§ **WORK REQUEST**
Leave out the pictures and give back all the entries exactly as written.

§ **DATA IN THIS EXERCISE**
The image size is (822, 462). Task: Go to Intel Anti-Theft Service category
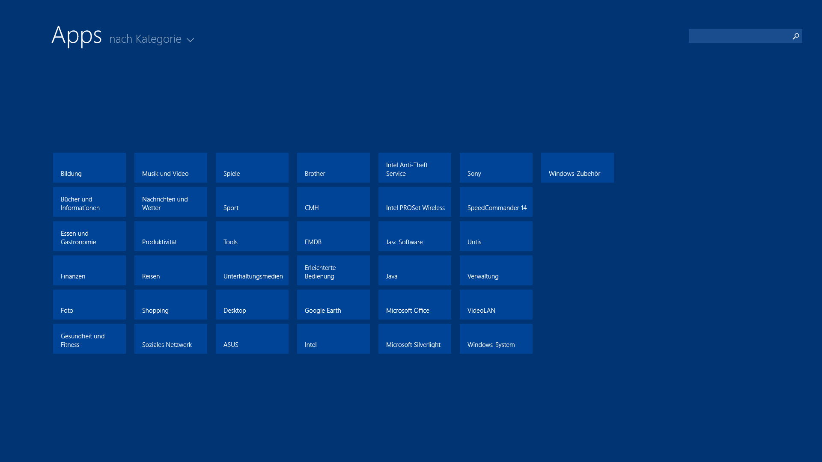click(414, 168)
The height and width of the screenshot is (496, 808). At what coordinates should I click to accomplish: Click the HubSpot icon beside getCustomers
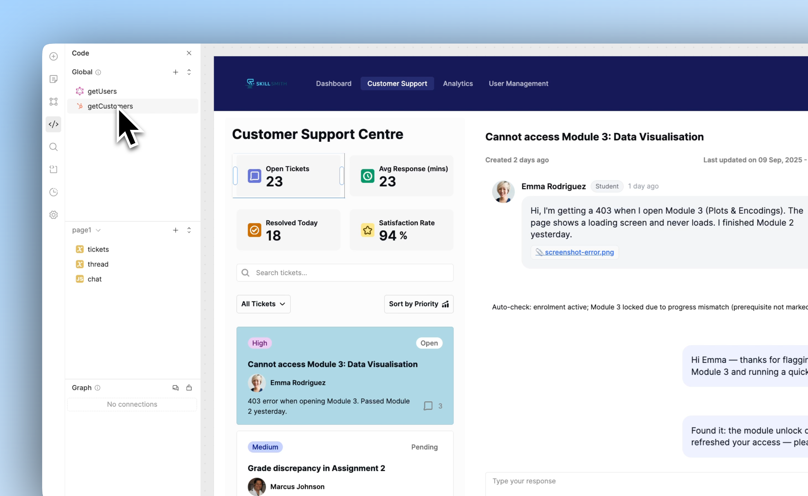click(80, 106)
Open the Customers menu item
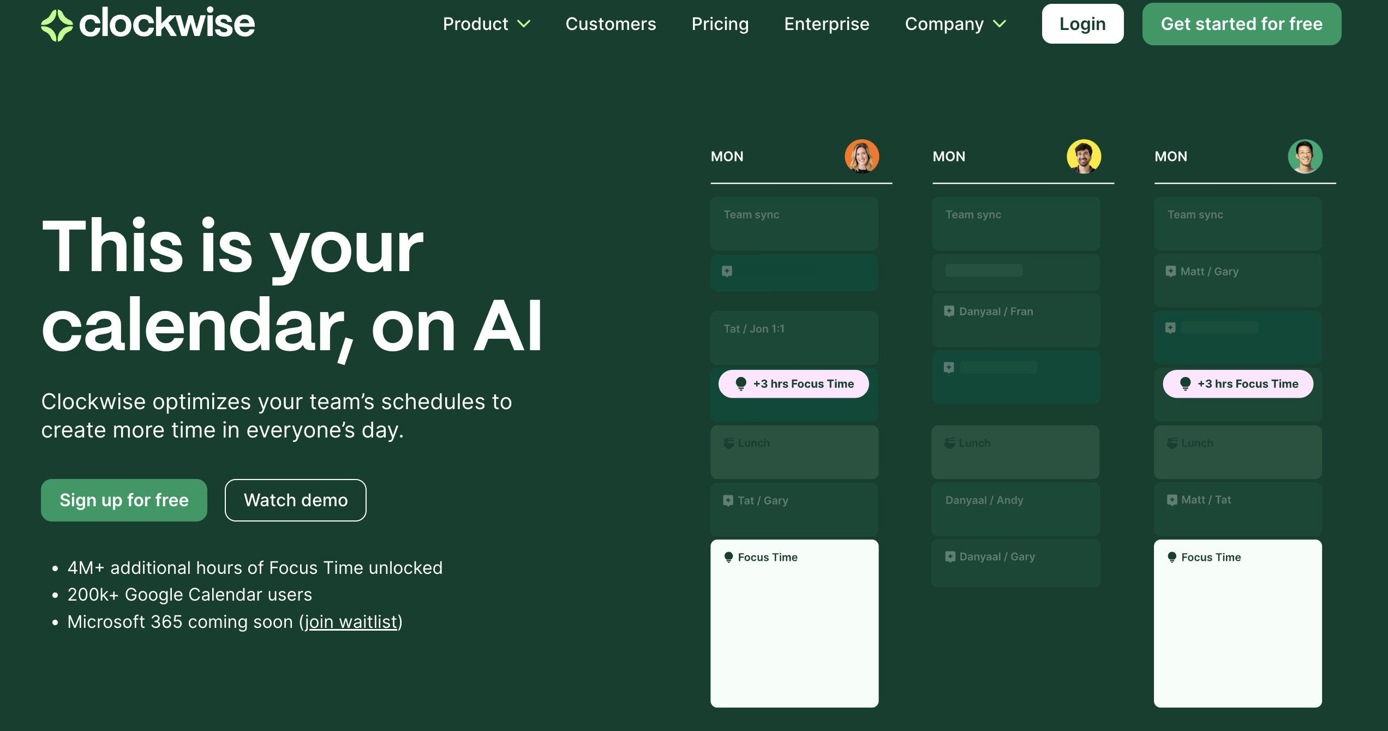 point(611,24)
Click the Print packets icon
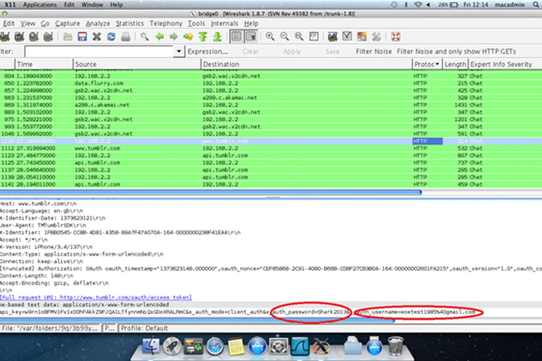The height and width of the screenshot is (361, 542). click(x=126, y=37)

§ **TASK RESULT**
The image size is (822, 462). Task: Go to Intel Anti-Theft Service category
click(414, 168)
The height and width of the screenshot is (496, 808). At what coordinates should I click to accomplish: Click the HubSpot icon beside getCustomers
click(80, 106)
Open the Customers menu item
 point(611,24)
Click the Print packets icon
The height and width of the screenshot is (361, 542). click(x=126, y=37)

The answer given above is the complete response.